Le commodore John Harris, si présomptueux et si plein de morgue dédaigneuse à l’encontre de son subordonné, le commandant Peterson, ignorait l’habileté stratégique de Surcouf et ne voulait point y croire.

C’était d’ailleurs la première fois que le Malouin faisait acte de chef d’escadre. Son génie, prompt aux rapides assimilations, allait emprunter à Nelson lui-même l’audacieuse méthode qui avait assuré au grand marin anglais sa double victoire d’Aboukir et de Trafalgar.

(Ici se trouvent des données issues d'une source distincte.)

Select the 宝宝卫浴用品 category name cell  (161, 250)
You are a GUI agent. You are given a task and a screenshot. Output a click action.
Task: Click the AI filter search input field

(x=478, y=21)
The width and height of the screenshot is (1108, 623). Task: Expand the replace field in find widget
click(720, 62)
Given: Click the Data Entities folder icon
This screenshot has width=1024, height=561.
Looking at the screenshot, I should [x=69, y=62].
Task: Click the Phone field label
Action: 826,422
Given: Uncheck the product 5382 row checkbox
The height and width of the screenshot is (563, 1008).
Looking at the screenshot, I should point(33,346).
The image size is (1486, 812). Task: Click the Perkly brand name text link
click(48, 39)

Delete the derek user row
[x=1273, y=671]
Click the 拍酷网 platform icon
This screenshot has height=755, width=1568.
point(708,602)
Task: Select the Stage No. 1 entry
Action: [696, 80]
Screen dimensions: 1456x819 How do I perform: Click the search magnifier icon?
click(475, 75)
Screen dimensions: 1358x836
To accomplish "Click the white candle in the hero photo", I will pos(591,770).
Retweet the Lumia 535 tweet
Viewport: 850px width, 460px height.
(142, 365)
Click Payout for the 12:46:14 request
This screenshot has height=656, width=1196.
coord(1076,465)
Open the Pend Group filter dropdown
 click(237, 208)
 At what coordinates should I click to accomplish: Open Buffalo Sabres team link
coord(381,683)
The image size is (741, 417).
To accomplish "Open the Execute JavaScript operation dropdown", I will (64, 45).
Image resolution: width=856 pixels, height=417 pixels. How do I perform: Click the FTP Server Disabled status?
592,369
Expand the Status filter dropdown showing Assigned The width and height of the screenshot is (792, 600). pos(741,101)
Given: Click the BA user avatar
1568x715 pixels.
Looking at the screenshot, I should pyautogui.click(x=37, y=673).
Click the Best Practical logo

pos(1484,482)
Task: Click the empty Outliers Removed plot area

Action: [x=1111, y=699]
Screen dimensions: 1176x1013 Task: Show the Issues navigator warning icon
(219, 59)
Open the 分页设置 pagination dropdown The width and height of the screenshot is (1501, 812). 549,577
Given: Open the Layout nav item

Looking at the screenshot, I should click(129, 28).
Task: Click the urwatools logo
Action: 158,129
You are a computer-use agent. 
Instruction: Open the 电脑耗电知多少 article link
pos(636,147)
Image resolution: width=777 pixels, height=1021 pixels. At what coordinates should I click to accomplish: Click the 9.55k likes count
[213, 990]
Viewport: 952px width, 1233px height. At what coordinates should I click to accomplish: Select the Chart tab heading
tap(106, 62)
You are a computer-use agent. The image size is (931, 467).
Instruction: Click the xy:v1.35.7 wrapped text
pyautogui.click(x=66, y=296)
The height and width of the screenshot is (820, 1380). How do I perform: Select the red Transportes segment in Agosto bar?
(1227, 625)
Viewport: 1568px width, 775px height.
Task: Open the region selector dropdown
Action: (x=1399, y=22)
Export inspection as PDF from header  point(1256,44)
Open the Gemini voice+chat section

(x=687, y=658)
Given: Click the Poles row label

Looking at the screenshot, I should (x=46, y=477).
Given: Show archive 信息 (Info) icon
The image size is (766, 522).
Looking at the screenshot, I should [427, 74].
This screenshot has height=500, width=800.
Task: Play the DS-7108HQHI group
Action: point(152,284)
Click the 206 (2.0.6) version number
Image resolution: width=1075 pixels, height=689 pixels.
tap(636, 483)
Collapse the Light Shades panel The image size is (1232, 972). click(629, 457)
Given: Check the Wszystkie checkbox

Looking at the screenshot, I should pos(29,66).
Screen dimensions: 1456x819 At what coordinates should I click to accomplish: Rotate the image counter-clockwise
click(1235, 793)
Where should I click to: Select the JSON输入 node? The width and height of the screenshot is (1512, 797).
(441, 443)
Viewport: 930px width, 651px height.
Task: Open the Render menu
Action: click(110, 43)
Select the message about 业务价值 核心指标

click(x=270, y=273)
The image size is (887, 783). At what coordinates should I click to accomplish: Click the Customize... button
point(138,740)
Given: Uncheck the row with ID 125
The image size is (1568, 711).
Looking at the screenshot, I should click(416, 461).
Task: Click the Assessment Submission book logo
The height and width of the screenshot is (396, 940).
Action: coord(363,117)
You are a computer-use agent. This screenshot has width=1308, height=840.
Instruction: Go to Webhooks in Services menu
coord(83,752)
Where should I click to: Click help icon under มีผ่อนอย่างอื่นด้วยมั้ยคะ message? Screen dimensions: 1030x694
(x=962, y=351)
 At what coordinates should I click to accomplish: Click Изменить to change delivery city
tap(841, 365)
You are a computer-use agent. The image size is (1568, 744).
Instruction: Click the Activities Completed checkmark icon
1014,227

En voyant les quatre bâtiments français venir à leur rencontre, les marins du roi George n’en purent croire leurs yeux.

Il leur fallut pourtant se rendre à l’évidence lorsque, parvenus à un quart de mille de leur ligne, simultanément le Revenant, la Sainte-Anne et la Confiance évoluèrent dans le vent et firent pleuvoir sur les vaisseaux anglais un véritable déluge de fer.

Une décharge de mitraille tua trente hommes à bord du Kent.

En même temps un boulet ramé emporta la moitié de la passerelle, et, avant que l’équipage eût pu déblayer le pont, dix canons de la batterie crevèrent le flanc de la frégate, éteignant ses pièces de tribord. La lutte était mal engagée.

John Harris le comprit. Pesamment le Kent vira et envoya sa bordée. Trop tard. Déjà le rapide navire passait avec une fulgurante vitesse sous la hanche de son lourd adversaire. Le feu de celui-ci ne fit que raser son gaillard et lui tuer ou blesser cinq hommes.

En revanche, il prit en enfilade l’Anglais, et des pièces de chasse balayèrent de bout en bout le pont déjà dévasté par la première décharge.

Puis, passant à bâbord, il envoya la bordée de quinze canons dans les œuvres vives du Kent.